As a Global Consultant, I assist people through grief including the loss of a loved one. This is my story of my own journey through grief.
Dad was the first man I loved. It is not until the physical death of your Father that you realise your Dad is truly gone.
On the 19th of June 2015, my Dad died, in New Zealand. He was in discomfort when he died and surrounded by family members.
That same day, I had boarded a flight in Sydney heading to Melbourne for the weekend. I knew my Dad’s time was close. My phone was left on until the last moment before departure. It was in that moment that I got the call. My Dad was dead. The doors shut on that flight and for 70 minutes tears flowed down my face. My friend was sitting next to me, quiet, responding to any indication from me of a need to be filled. I think if I asked her to stop the plane she would. She became this shield from the world as I went into the world of unreality.

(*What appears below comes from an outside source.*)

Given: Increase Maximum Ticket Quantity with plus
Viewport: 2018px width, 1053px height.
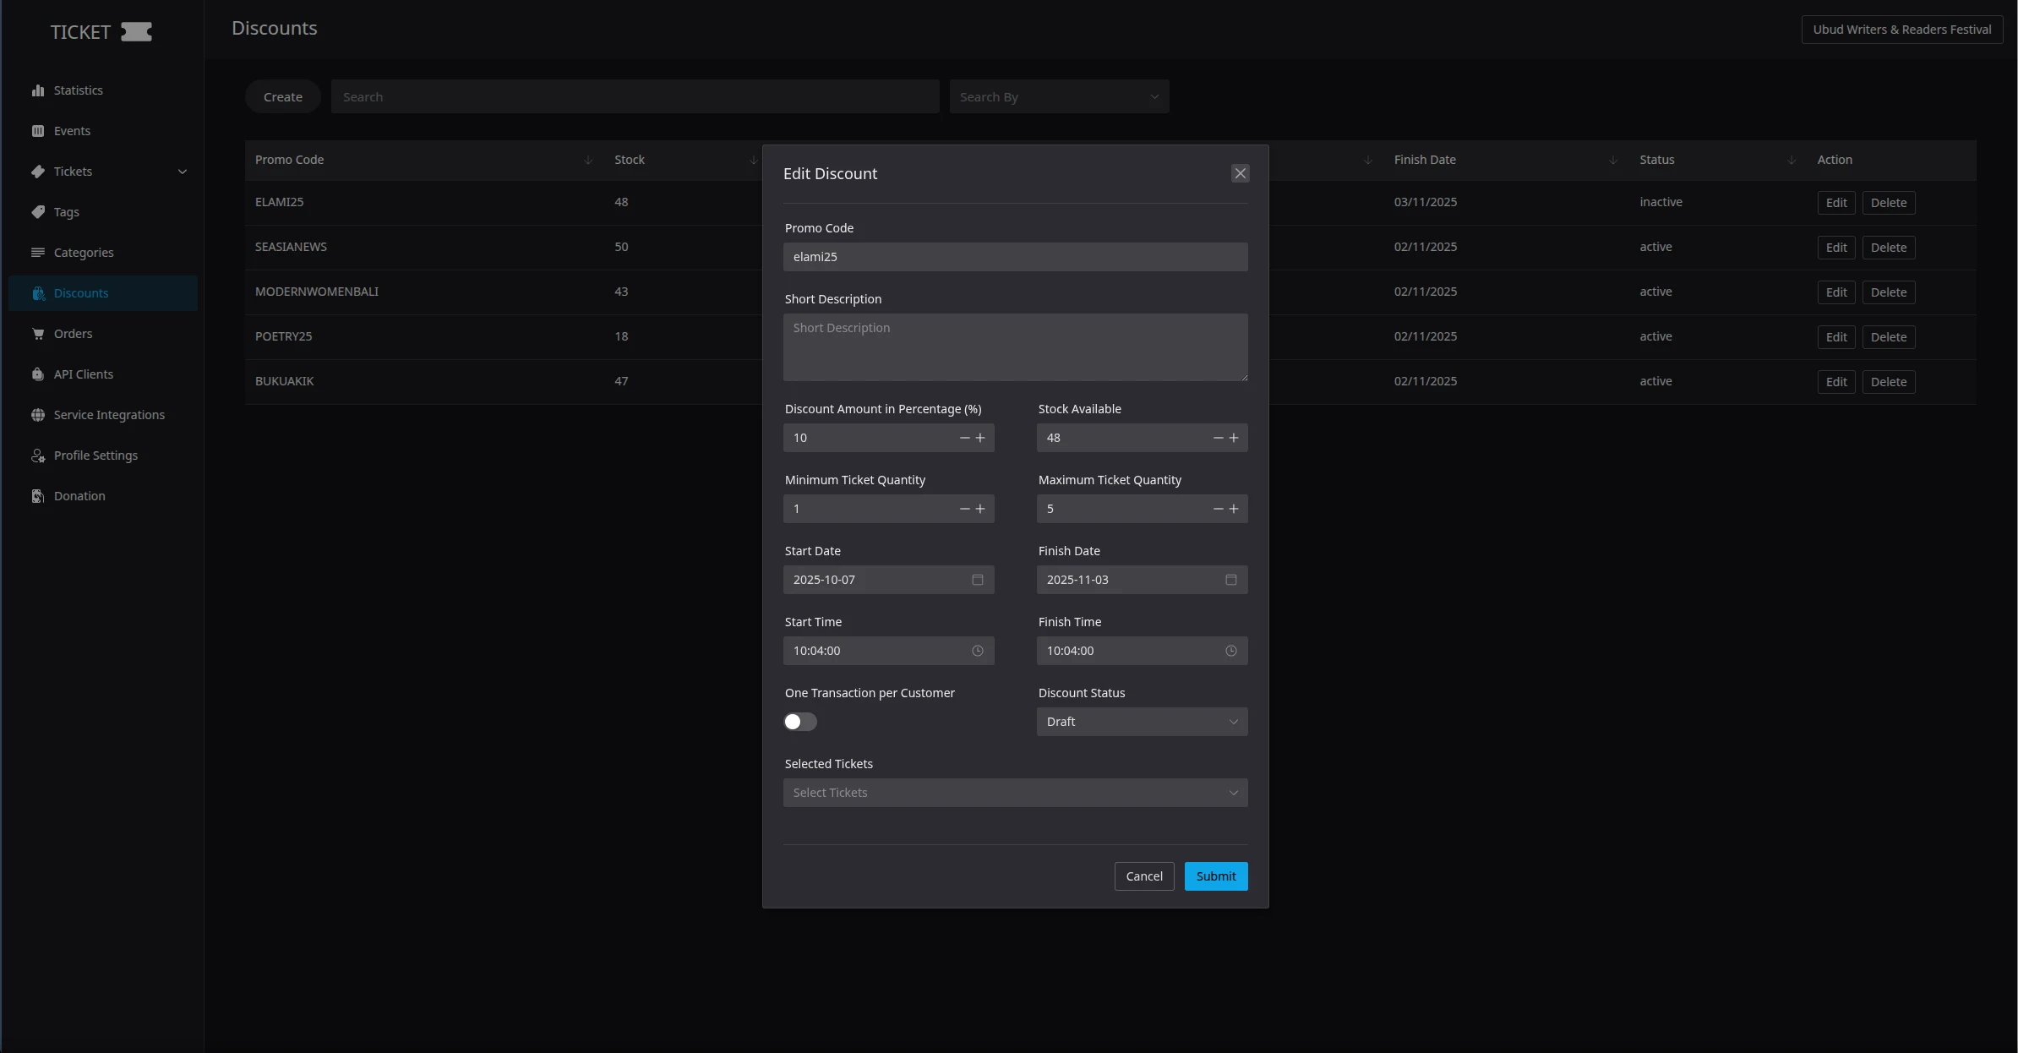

70 minutes passed by and as I walked down the aisle my shield of unreality started to become reality. Life activities began to take over and routine ensued; Go to the baggage carousel to wait with other passengers for luggage; taxi to booked accommodation; check in at the designated accommodation; organise the flight back to NZ. Doors are opened as I say the words ‘My Dad has died’, condolences are offered, but the shield has been put back up. Not a lot permeates the fog that now occupies my mind.
Requirements take over, requirements such as a passport that is in Sydney whilst I am in Melbourne. The requirements of the cultural custom, the wearing of black coloured clothes though I do not have black clothes with me. Holes in the checklist are promptly remedied. My friend takes me into the local shopping mall and doors part quickly; black Trousers x 2; Two black tee shirts; One pair of black shoes. I am ready or so I thought; bizarre thoughts pop up, such as ‘your hair needs attention’. A hair salon is found, they can take me straight away so 2 hours are spent in my own solitude whilst my hair is cleaned, dyed and straightened. ‘Now eat something’ says my friend but the sense of appetite is not there, though I know I should so I chew my way through a tasteless meal. It had nothing to do with the meal, but it was my sense of taste that was not permeating my fog.
So what do I do next? I have 12hrs before my flight. You really have a sense of not knowing what to say, do or where to put yourself, you start something then forget what you are doing, so my friend started the Grief Process with me. Grief is the sadness at what we perceive is missing. We do not miss what we perceive is negative, instead we only miss what we perceive is positive. I found 12 actions and traits that, with my Father’s death, I missed. We started the process, I could sense a relief from my Grief, but part of me felt I was dishonouring my Dad, even though he was in my heart. A sleepless night ensued for both myself and my friend as I waited for the dawning of Day 2.